A teacher and her students in an elementary school classroom

In 2001, there were 92,858 elementary schools (68,173 public, 24,685 private) in the United States, a figure which includes all schools that teach students from First Grade through Eighth Grade.[1] According to the National Center for Education Statistics, in the fall of 2017 almost 35.6 million students attended public primary schools. It is usually from kindergarten through fifth grade.[2]


Primary education tends to focus on basic academic learning, vocational skills and socialization skills, introducing children to the broad range of knowledge, skill and behavioral adjustment they need to succeed in life – and, particularly, in secondary school. In general, a student learns basic arithmetic and sometimes rudimentary algebra in mathematics, English proficiency (such as basic grammar, spelling, and vocabulary), and fundamentals of other subjects. Learning standards are identified for all areas of a curriculum by individual states, including those for mathematics, social studies, science, physical development, the fine arts, and reading.[3] While the concept of state learning standards has been around for some time, the No Child Left Behind Act has mandated that standards exist at the state level.
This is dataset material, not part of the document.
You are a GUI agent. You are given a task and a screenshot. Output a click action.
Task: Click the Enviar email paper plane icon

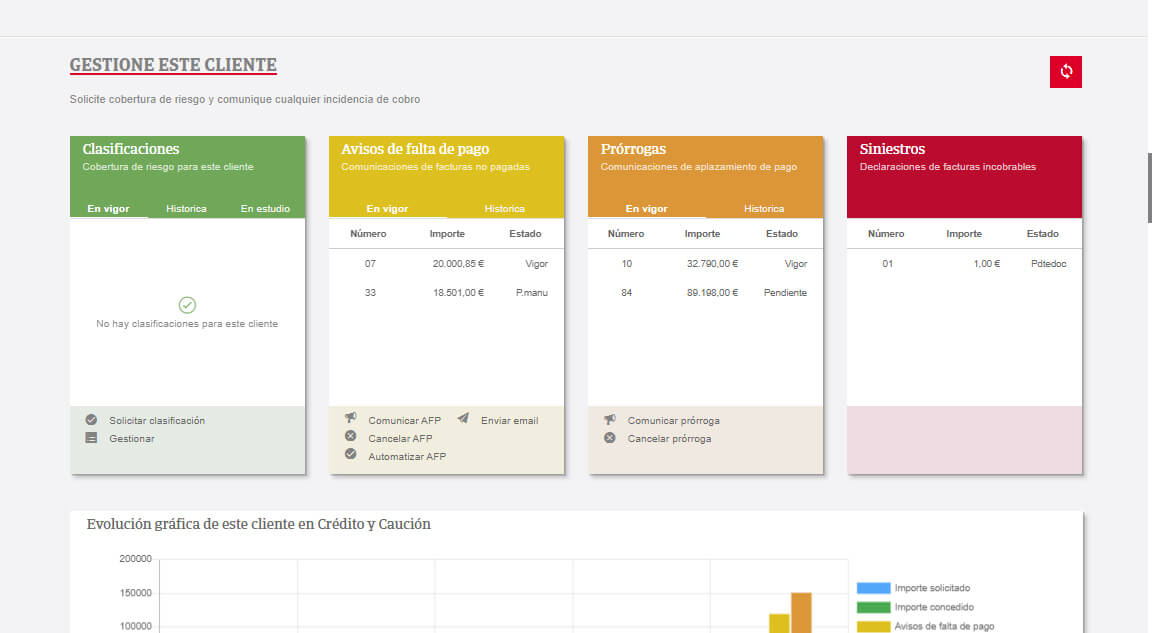tap(463, 419)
Basic subjects are taught in elementary school, and students often remain in one classroom throughout the school day (until starting different blocks), except for physical education, library, music, and art classes. However, in the majority of schools, especially primary, physical education, art and music are not taught.[citation needed]

Typically, the curriculum in public elementary education is determined by individual school districts. The school district selects curriculum guides and textbooks that reflect a state's learning standards and benchmarks for a given grade level.[3]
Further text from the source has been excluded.